Orange was the color that defined protest movements against the Disengagement from Gaza in 2005, and the “Orange Tribe” was a blend of “many small tribes that are not part of the “Blue Tribe” – Revisionists, Mizrahim, religious Zionists, haredim, and others – each distinct from the “Blue Tribe” in its own ways. 

Members of this tribe “share a deep respect for Jewish tradition and conservatism generally, and an abiding resentment of the “Blues.” The “Orange Tribe” is increasingly defined by traditionalism, hawkishness, communitarianism, and populism.”

“Roughly speaking, the ‘Blues’ control Israel’s institutions, but the ‘Oranges’ win elections,” Koppel wrote in the op-ed.

He referenced this theory in the current interview, and argued that rather than a struggle for the correct distribution of power in Israeli democracy, there “unfortunately” was a “small but extremely influential group of people in the country, who are people who are accustomed to having power either because they were very senior in the security branches, or because they’re very powerful in industry and they have a lot of money,” Koppel said.

These people had “personal animus” toward Koppel, and what “really bothered them” was that “the person who’s running the country is not them, and not somebody who cares about them in particular and consults with them. 

They just feel dissed, they feel that the amount of influence that they have a right to because they’re part of the old establishment they’re not getting – they don’t have the influence that they ought to have,” Koppel said.

“The unfortunate thing is that with people like that, there is really no way that you could reach a compromise” via rational discussion, Koppel said. “Conveniently, they are a very, very, very small fraction of the country. Inconveniently, they have a tremendous amount of power and influence,” Koppel said.

Having said this, in his op-ed in January Koppel wrote that “even during the most contentious battles over judicial reform, most Israelis wanted a compromise. The war has clarified just how great is the need for unity – or at least sane public discourse. The appetite for doctrinal purity, ‘Orange’ or ‘Blue,’ has greatly diminished.”

He ended the op-ed by expressing that “the war will usher in a generational transition; the generation of the soldiers who united in battle will gradually begin to lead our country.
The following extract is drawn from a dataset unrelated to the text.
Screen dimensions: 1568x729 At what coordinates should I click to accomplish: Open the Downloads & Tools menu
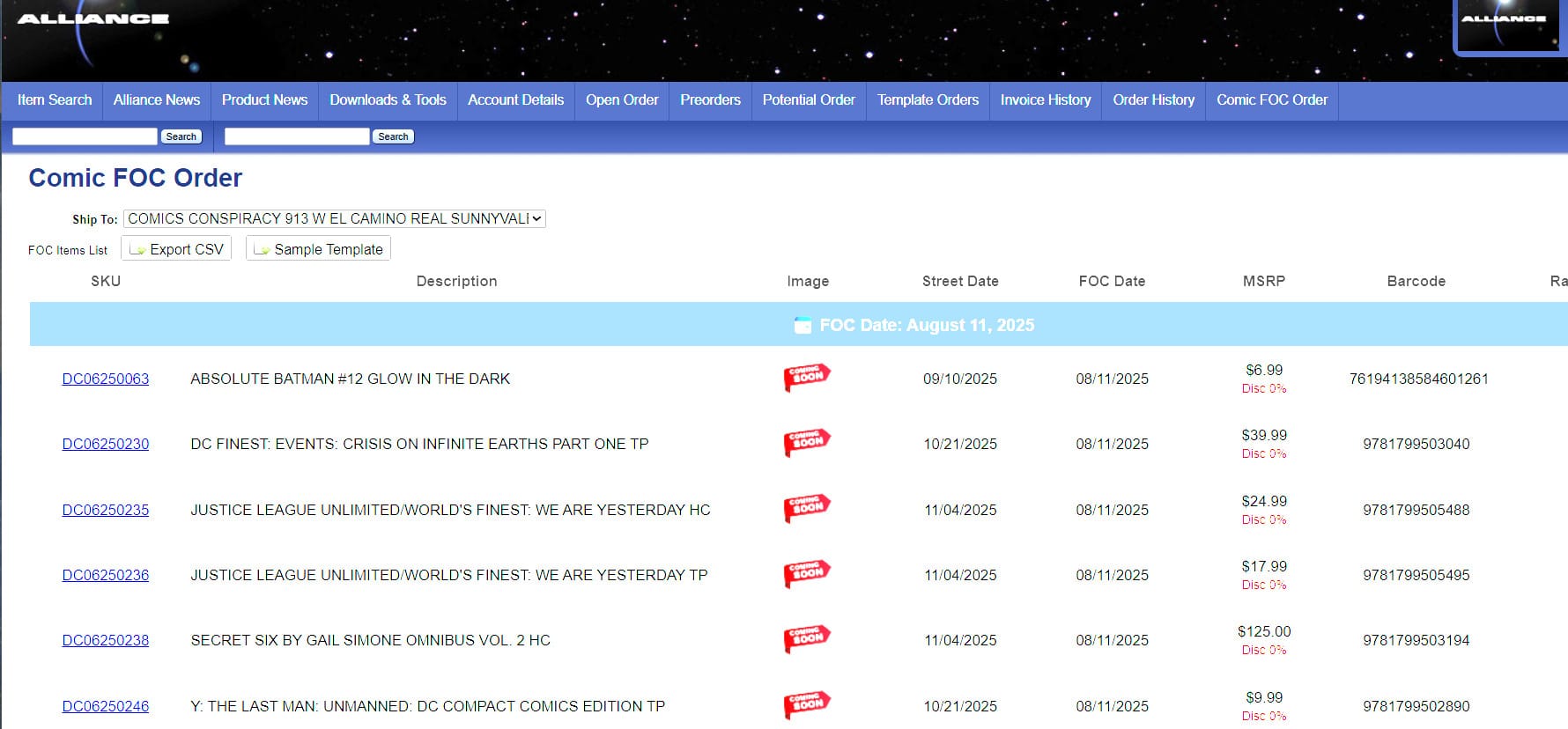(388, 100)
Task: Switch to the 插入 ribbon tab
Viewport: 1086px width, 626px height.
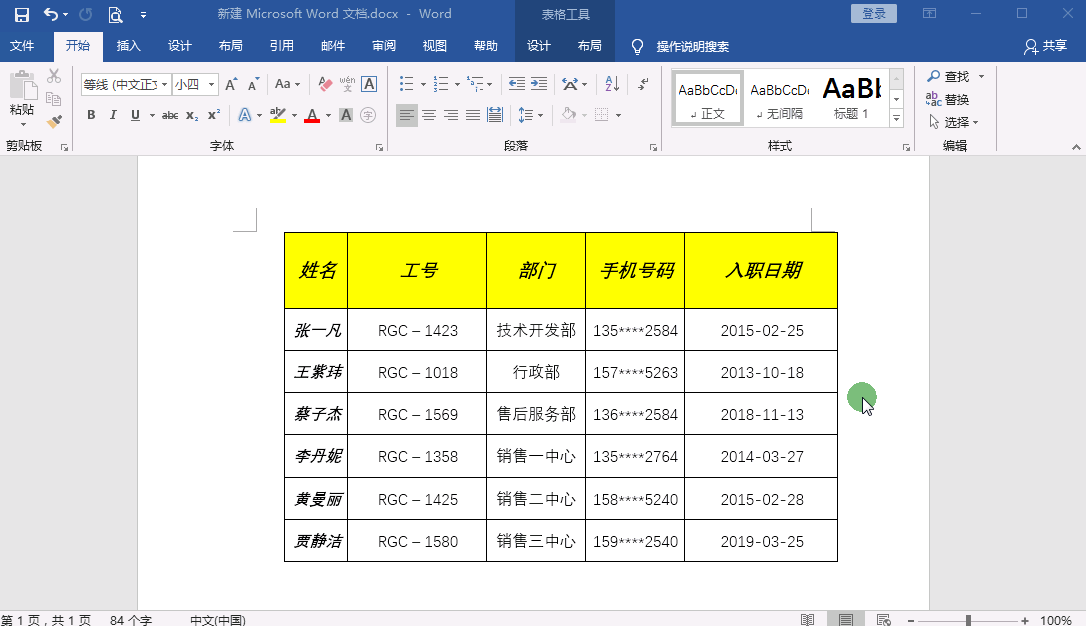Action: coord(128,45)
The current ‘Orange’ government will be succeeded by a new coalition with fresh faces. 

This new coalition’s central challenge will be to rebuild Israel’s old institutions, freeing them from stale ‘Blue’ groupthink. Less ‘Blue’ entitlement; less ‘Orange’ resentment. One nation united.”

THE POST asked for and received the following responses:

Shani Granot-Lubaton, a New York-based leader of protests against the judicial reforms, and one of the leaders of the protest against Dantchik:

“The people of Israel are ‘concerned’ [‘matrid’ in Hebrew, which also means ‘harass’] that Koppel is explicitly trying to harm Israeli democracy and harm the rights of women, LGBT, minorities, and the entire Israeli public. Dantchik faced legitimate, legal, and, most importantly, determined and effective protest, to Koppel’s chagrin. There was no act that was not within the limits of legal protest.

“It is amazing that the delicate-minded Koppel was not bothered by the disturbing ‘traitor’ style campaign against senior [members of] liberal organizations in Israel, and comparisons between leaders of the protests for democracy to leaders of murderous terror organizations, or that his friend Dantchik owns 20% of TikTok – one of the leading antisemitism-instigators in the US. The irony commits suicide when it hears Koppel speak.

“We are proud of our fight and will continue defending Israeli democracy – for Koppel’s children as well.”A source in the opposition who preferred to remain anonymous said:

“Kohelet played a significant role in pushing the attempted judicial overhaul which tore apart Israeli society and weakened the country. Rather than seeking to blame the opposition, they should reflect on their own destructive role and the catastrophic failures of the government they so eagerly support.”